Two weeks into January 2020, it appears the shipping industry is coping better than expected following the entry into force of the highly dreaded sulphur cap, according to Poten Tanker Opinion.
One of the main concerns about the implementation of the IMO 2020, has been the availability of compliant fuels.
As the situation stands at the moment, it seems that oil companies, bunker providers and other market participants have used the ample time they had prior to January 1, 2020 to build up their inventories to be able to handle a surge in demand for compliant fuels.
As such, Poten believes that the availability of various compliant fuels would not be a major problem for tankers moving forward.
“We think that the availability of compliant fuels will increase over time. This will probably reduce the price differential between VLSFO and HSFO in the main bunkering hubs worldwide, although regional supply/demand discrepancies will remain,” Poten & Partners said.
There have been some reports of tight availability of very low sulphur fuel oil (VLSFO) in a few ports. Specifically, it has been reported that vessels were faced with long waiting times at the ports of Gibraltar and Singapore where ships were queuing to bunker compliant fuels.
When it comes to the quality of bunkers, there have been no majors issues reported as of yet, however, fuel quality problems may take a lot longer to surface. A great deal has to do with the owners being quite diligent in sampling/testing the fuels beforehand as a lesson learnt from the most recent fuel contamination cases, the utmost goal being to avoid large-scale problems.
However, Poten pointed to another issue that hasn’t been given that much attention, the availability of high sulphur fuel oil (HSFO).
Only vessels with scrubbers, currently representing an estimated 12% of the fleet can still use this fuel and as a result, demand for HSFO has fallen off a cliff around the world. For marine fuel suppliers, it may not make sense to dedicate storage tanks and bunker barges to HSFO in smaller bunker ports if there is no consistent demand.
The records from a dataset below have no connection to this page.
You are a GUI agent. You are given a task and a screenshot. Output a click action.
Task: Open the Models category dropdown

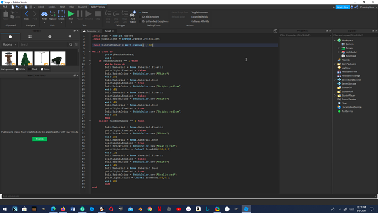(9, 44)
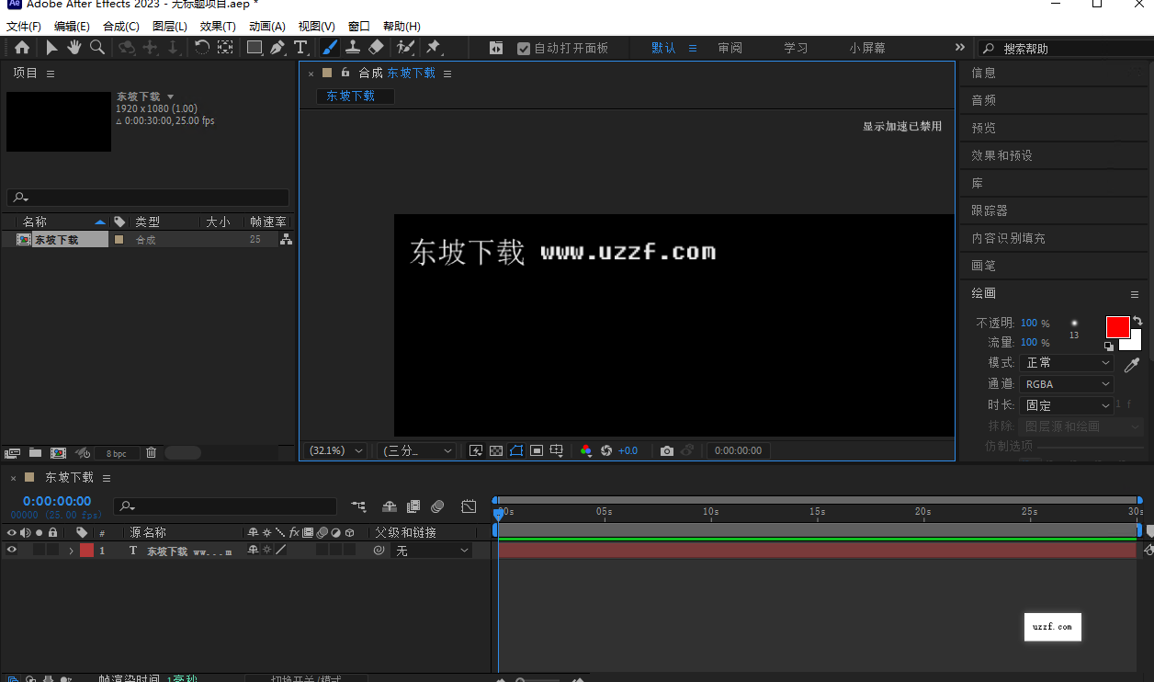Viewport: 1154px width, 682px height.
Task: Select the Rotation tool
Action: coord(203,47)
“Shipping companies that own vessels with scrubbers will need to do more bunker planning and, in some case, may deviate their vessel from its optimal route in search of high sulphur bunkers,” Poten added.
It appears that owners that opted to install scrubbers on their vessels have started to collect their anticipated premiums.
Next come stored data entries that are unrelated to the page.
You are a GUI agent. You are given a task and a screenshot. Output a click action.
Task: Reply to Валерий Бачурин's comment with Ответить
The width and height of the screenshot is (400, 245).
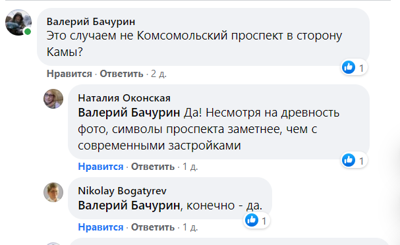[121, 74]
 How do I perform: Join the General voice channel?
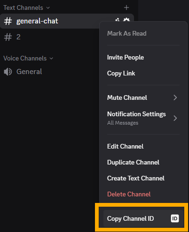pos(29,72)
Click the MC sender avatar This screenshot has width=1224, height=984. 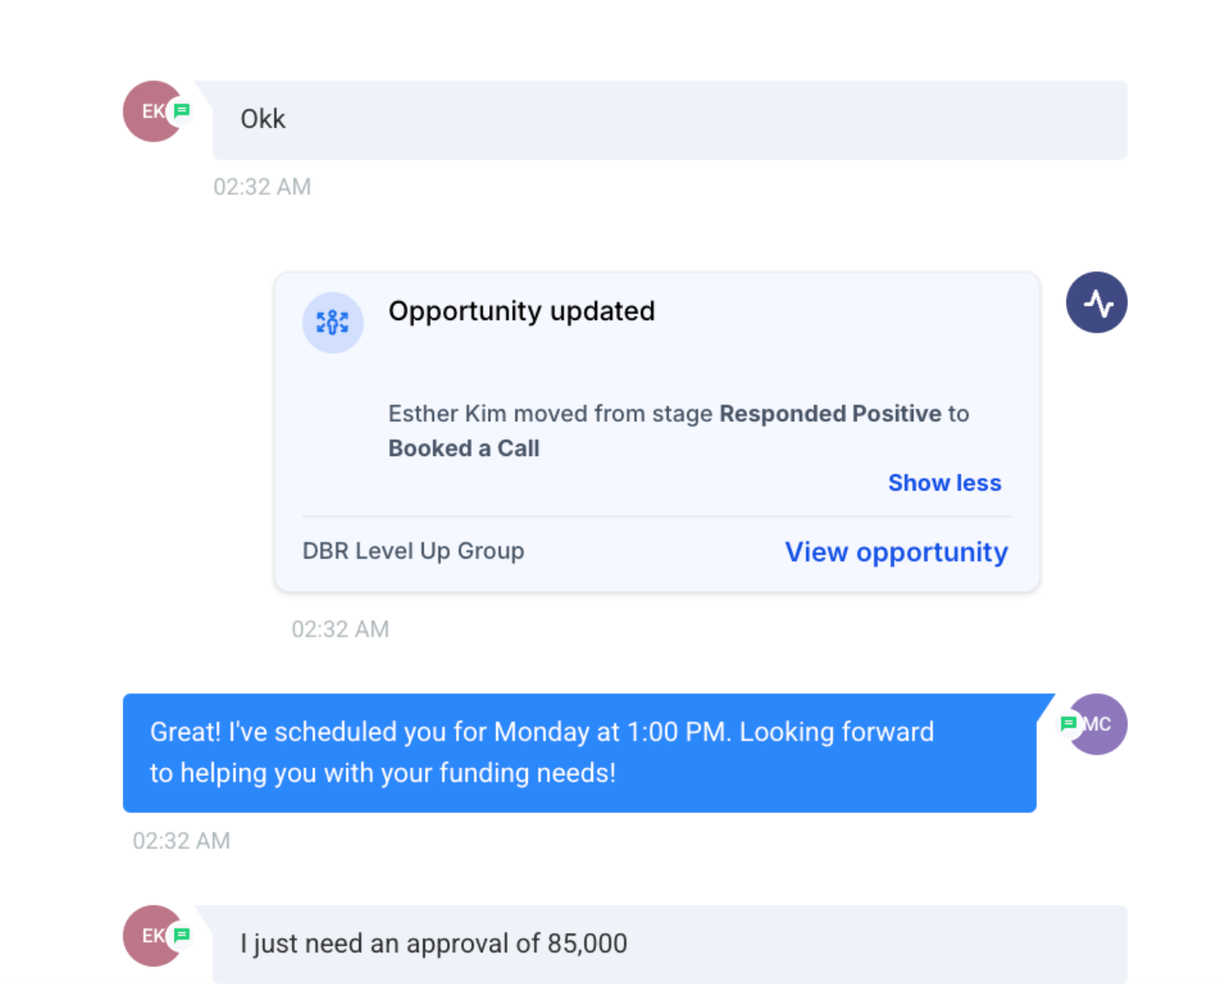[x=1097, y=724]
On the benchmark TD3 (Arabian Gulf – China) route, the Time Charter Equivalent (TCE) for a VLCC with a scrubber is USD 24,000/day higher than for a vessel that burns VLSFO, Poten’s data shows.
For a Suezmax tanker trading from West Africa to Rotterdam, the difference is USD 14,000/day. On shorter haul voyages, which are more typical for Aframax tankers, the differences are much smaller. The TCE premium for an Aframax with a scrubber trading in the Caribbean is “only” USD 7,000/day.
As explained, when vessels trade a majority (or all) of their time in ECA zones, (requiring 0.1% sulphur fuels), the scrubber premium disappears altogether.
“If long-term availability of HSFO is maintained and the economics continue to make sense, we expect more scrubber installations on larger vessels employed on long-haul trades. For larger product tankers (LR1’s/LR2’s) on the long-haul AG-East trades, scrubbers also appear to be a good investment.
“Scrubbers are not without problems and challenges, but unless there are significant regulatory changes, we expect scrubbers are here to stay. Over time, they will get better, become more reliable and cheaper to operate.”